The scientists of Tokyo Metropolitan University are always working on the creation and theoretical clarification of new superconducting materials. Yosuke Goto, Project Researcher (left), and Associate Professor Yoshikazu Mizuguchi discovered that SnAs-based layered compounds develop superconductivity. Credit: Yoshikazu Mizuguchi
The layered superconducting material is characterized by a crystal structure in which a SnAs layer (wherein Sn and As are two-dimensionally bonded to develop superconductivity) and a Na layer (the spacer layer) are alternately laminated. Considering that such a layered structure is similar to that of a cuprate- or iron-based high-temperature (high-Tc) superconductor, it is possible that in SnAs-based layered materials, superconductivity is developed as a result of the unconventional pairing mechanism.

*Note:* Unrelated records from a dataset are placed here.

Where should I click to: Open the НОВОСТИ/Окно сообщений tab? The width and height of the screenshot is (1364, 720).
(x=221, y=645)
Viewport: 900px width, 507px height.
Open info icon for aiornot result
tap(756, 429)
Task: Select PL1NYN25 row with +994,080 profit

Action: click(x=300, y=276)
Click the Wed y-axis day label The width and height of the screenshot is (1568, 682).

The research group of Yoshikazu MIZUGUCHI (Associate Professor) and Yosuke GOTO (Project Researcher) specializes in the discovery of two-dimensional layered structures–various materials can be designed by laminating different kinds of layers. As an example, in 2012, this research group also reported the discovery of novel layered superconducting material systems, Bi4O4S3 and LaO1-xFxBiS2, based on bismuth (Bi) and sulfur (S). To add, as the two-dimensional crystal structure gives rise to a low-dimensional electronic state, researchers are actively studying unique quantum phenomena such as high-temperature superconductivity.

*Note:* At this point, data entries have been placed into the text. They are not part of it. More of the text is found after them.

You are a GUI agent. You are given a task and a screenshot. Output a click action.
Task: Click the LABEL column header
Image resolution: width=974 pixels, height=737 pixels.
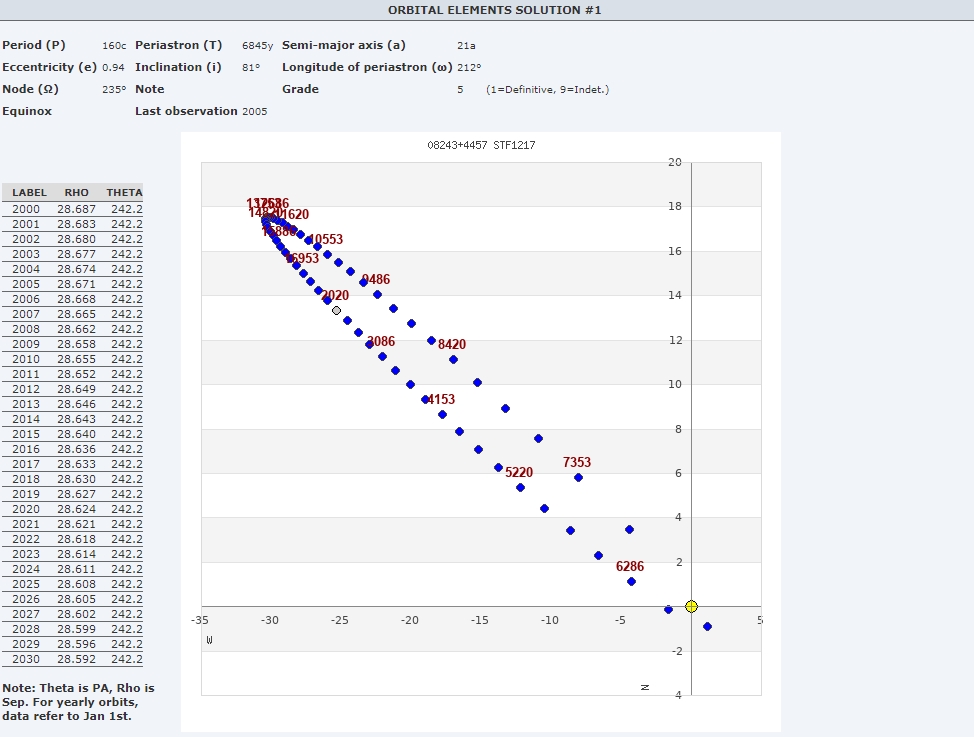click(x=30, y=192)
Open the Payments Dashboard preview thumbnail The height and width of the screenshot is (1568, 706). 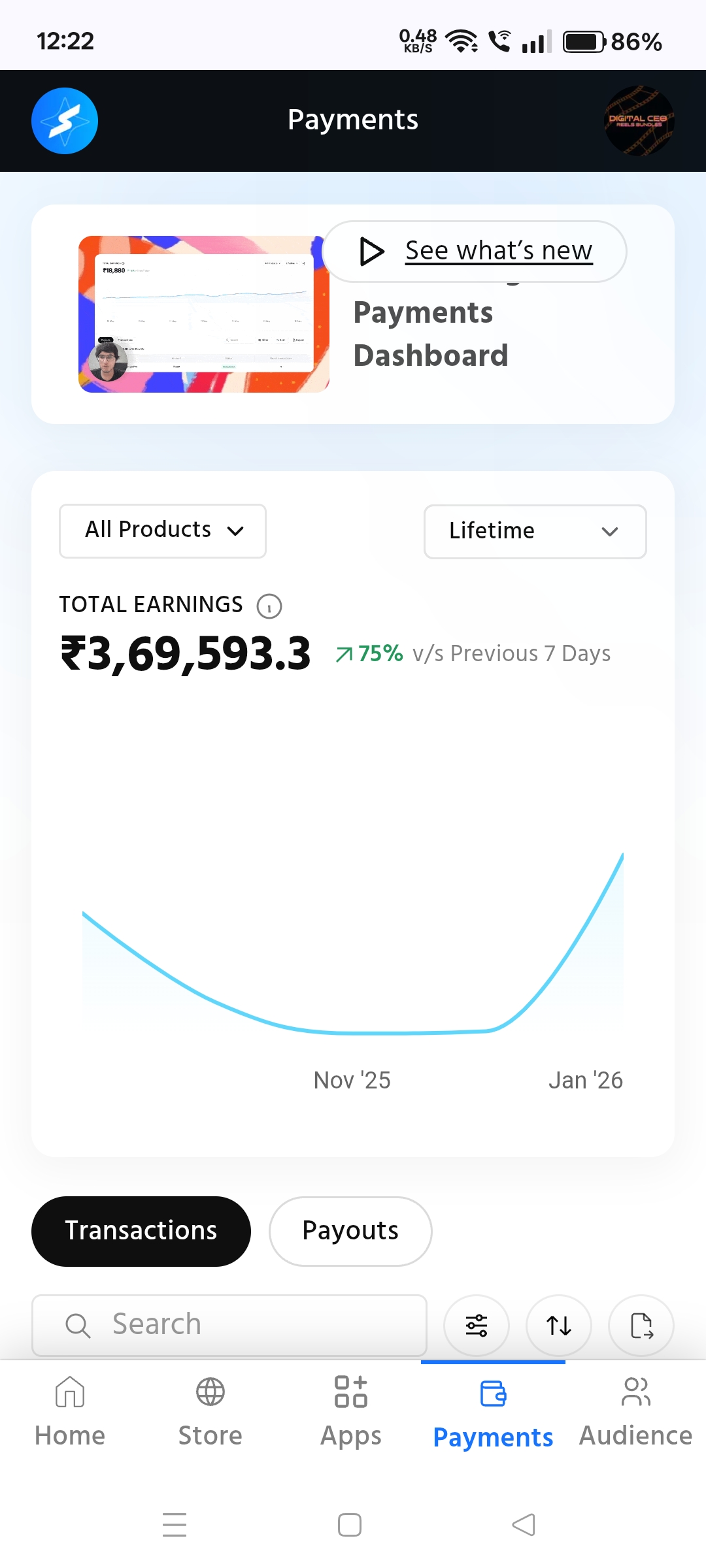(204, 314)
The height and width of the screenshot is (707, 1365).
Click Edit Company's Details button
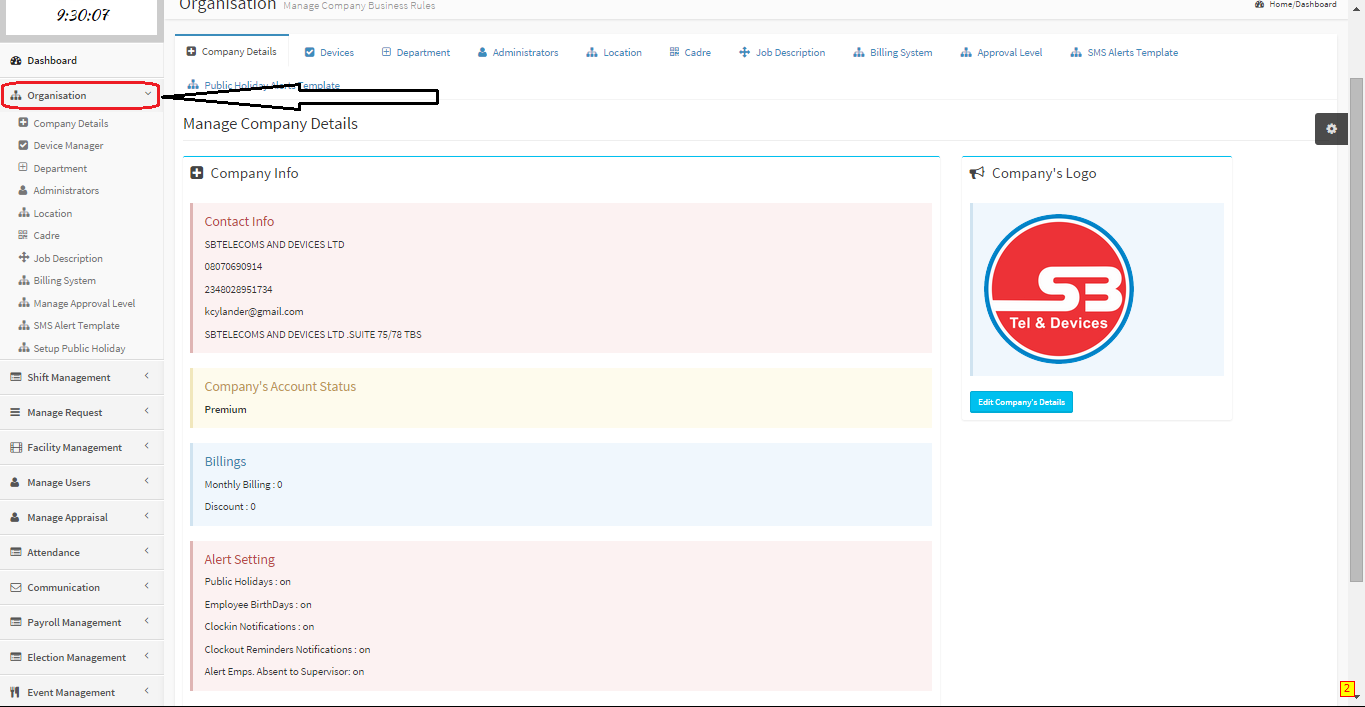pyautogui.click(x=1021, y=402)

Regarding NaSn2As2, Mizuguchi asserts that although the transition temperature of 1.3 K (-271.85°C) is not exactly high, it is anticipated that new materials will be developed based on the SnAs conductive layer, thereby clarifying the mechanisms underlying the increase of the transition temperature as well as those responsible for high-transition-temperature superconductivity.

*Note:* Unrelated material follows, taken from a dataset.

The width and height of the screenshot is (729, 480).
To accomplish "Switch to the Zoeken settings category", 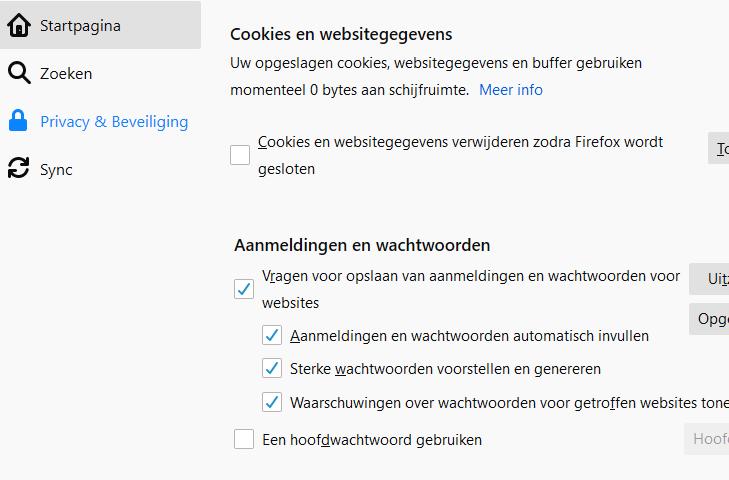I will [66, 73].
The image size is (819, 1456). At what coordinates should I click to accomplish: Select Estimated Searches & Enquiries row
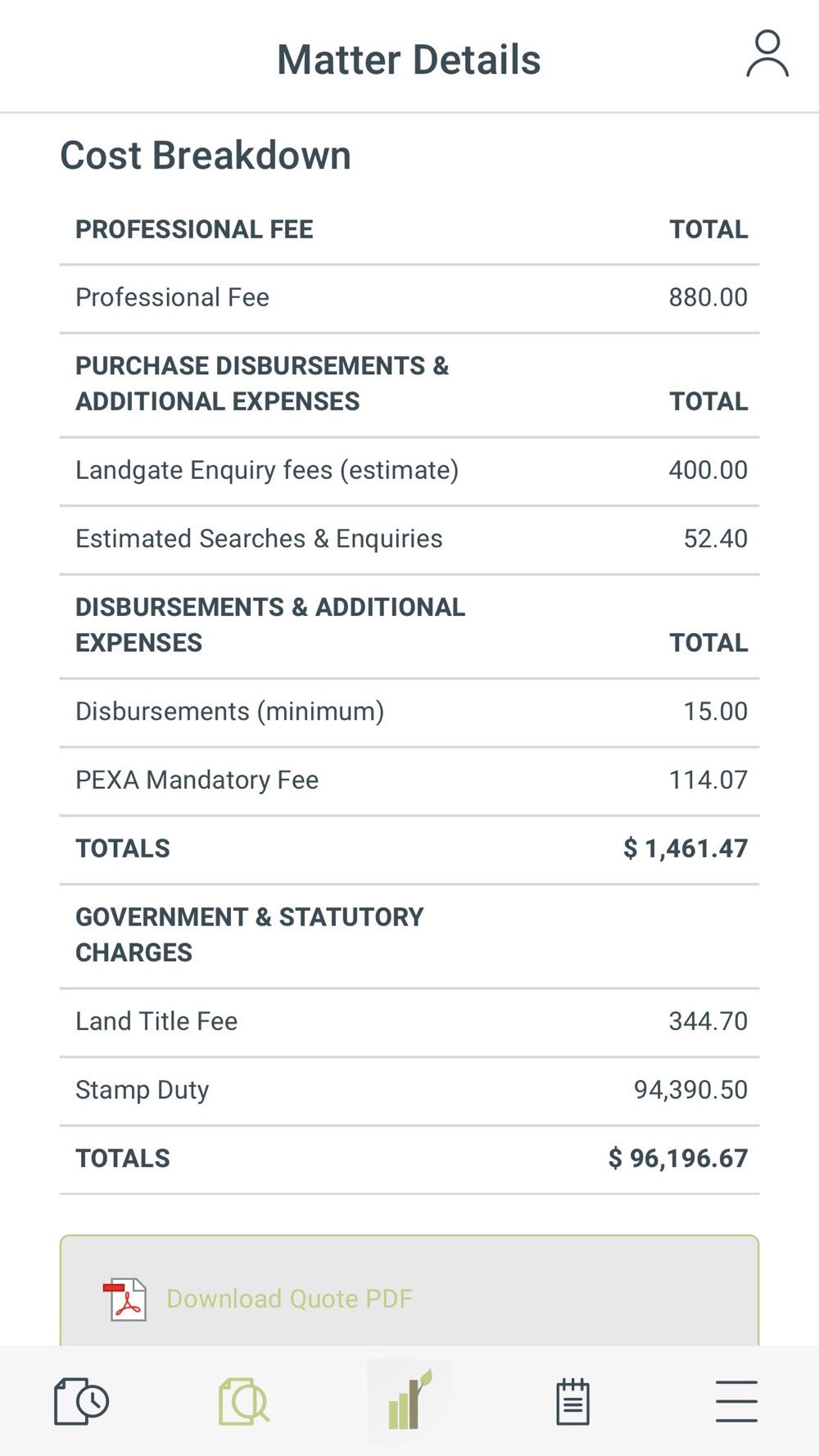point(410,539)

At Tokyo Metropolitan University, the Research Center for Superconductivity Science and Engineering represented by Professor Takashi HOTTA was established in 2016; Yoshikazu MIZUGUCHI is a faculty member in the Research Center. One of the major objectives of this Research Center is to become a hub of superconductivity research in Japan; it aims to achieve this by promoting the discovery of new quantum critical phenomena, particularly superconductivity, by preparing pure single crystals, measuring their physical properties using state-of-the-art experimental methods, and promoting theoretical researches on exotic superconductivity.
This study was supported by Grants-in-Aid for Scientific Research of the Japan Society for the Promotion of Science, and by the Japan Science and Technology Agency. The manuscript reporting this finding has been published online in the Physical Society of Japan’s Journal of the Physical Society of Japan.